Acro dancers commonly wear flexible, form-fitting clothing for both safety and aesthetic reasons. Form-fitting clothing is preferred over loose clothing because the latter does not move synchronously with the body and thus may interfere with a dancer's ability to maintain control. This is especially important when a dancer is performing tricks, as loss of control can lead to serious injury. Aside from the safety aspect, form-fitting clothing also helps to expose a dancer's body lines, which can add significantly to the visual impact of an acro dance performance.
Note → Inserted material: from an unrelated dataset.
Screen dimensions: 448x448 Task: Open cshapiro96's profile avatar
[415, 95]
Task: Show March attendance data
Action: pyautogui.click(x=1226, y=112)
Competitive acro dancers frequently wear costumes when performing at dance competitions. Acro costumes often have loose fabric pieces such as short skirts, but the sizes and locations of these pieces are carefully calculated to ensure that they pose no safety risks. As an extra safety measure, skirts are sometimes pinned or stitched at the back below the waistline so that they will not hang at full length when the dancer is inverted, as in hand walking; this prevents the skirt—which might otherwise become entangled in the dancer's hair or costume headpiece—from contacting the dancer's head.

==Competitive acro==

Acro dance is not uniformly defined within the competitive dance industry. Some dance competition companies require an acro routine to have a minimum of four or five tricks with at most fifty percent acrobatic content. Other companies require an acro routine to have exactly, or more than, fifty percent acrobatic content. Also, at some competitions an acro dance may fit into an explicitly defined "acro dance" performance category, while at others it may fall into a similar category such as "acro/gym," or an alternative category such as "open." Because of these differences, it may be necessary to enter a specific acro routine into different performance categories at different competitions.